EXERCISE DETAILS
Output, word for word, the line that contains "Task: Click the Activité info icon" and all lines after it in the records below, omitting pictures.

SUPPLIED ENTRIES
= Beginning of Section =
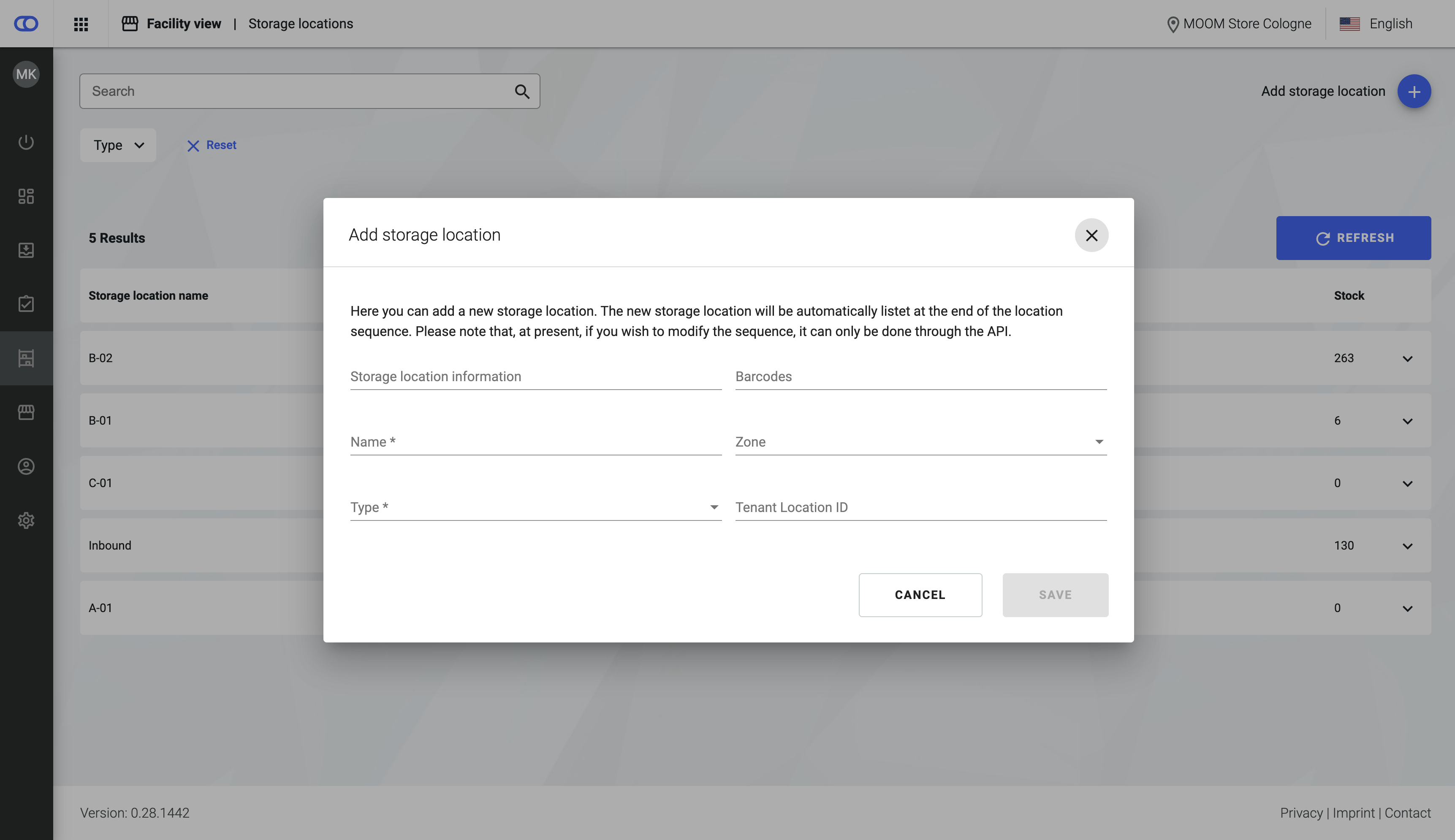
Task: Open the Type filter dropdown
Action: tap(118, 145)
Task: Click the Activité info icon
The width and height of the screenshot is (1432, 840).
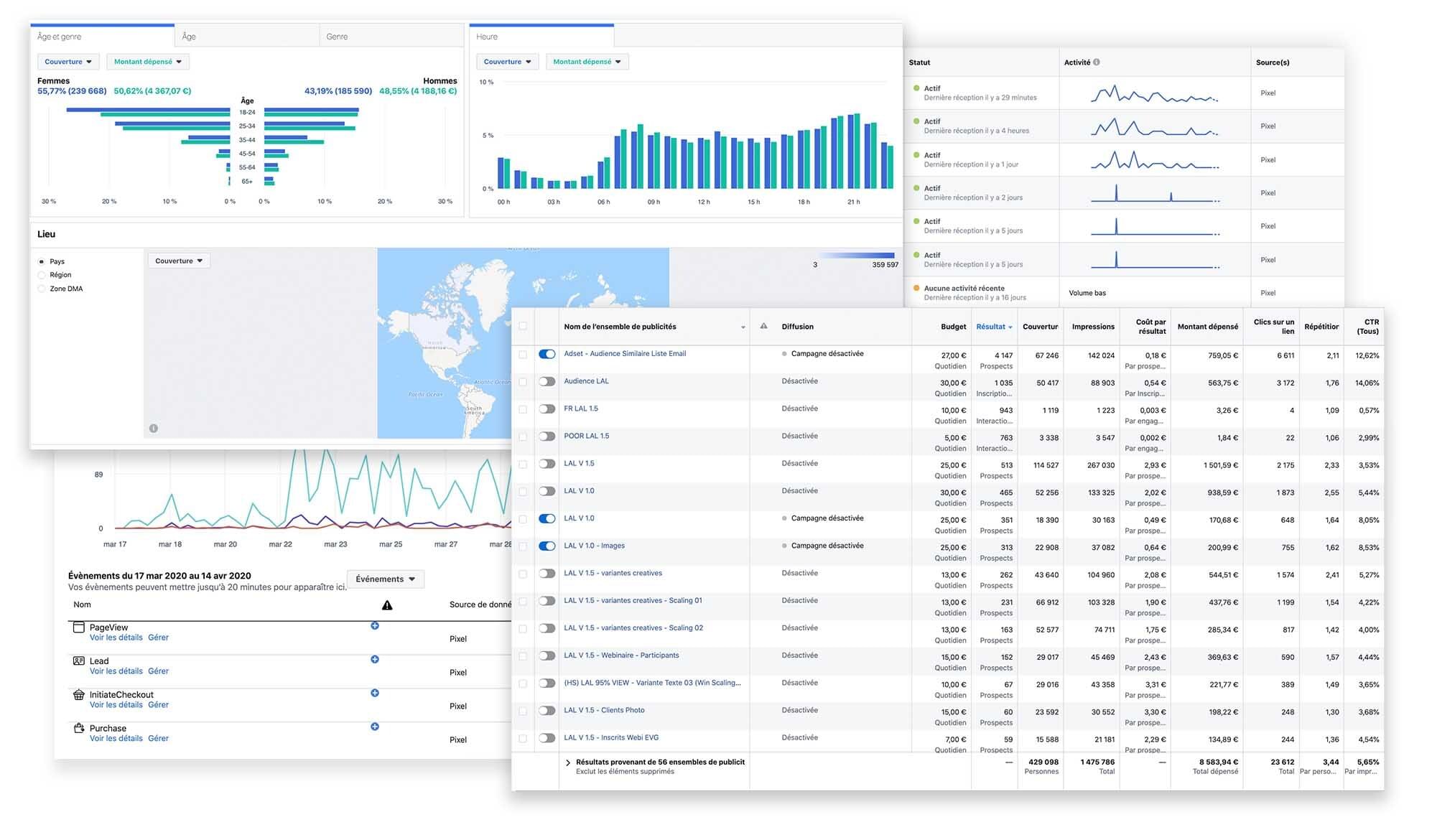Action: coord(1096,62)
= End of Section =
YOUR SOLUTION
Task: Click the Activité info icon
The width and height of the screenshot is (1432, 840).
Action: coord(1096,62)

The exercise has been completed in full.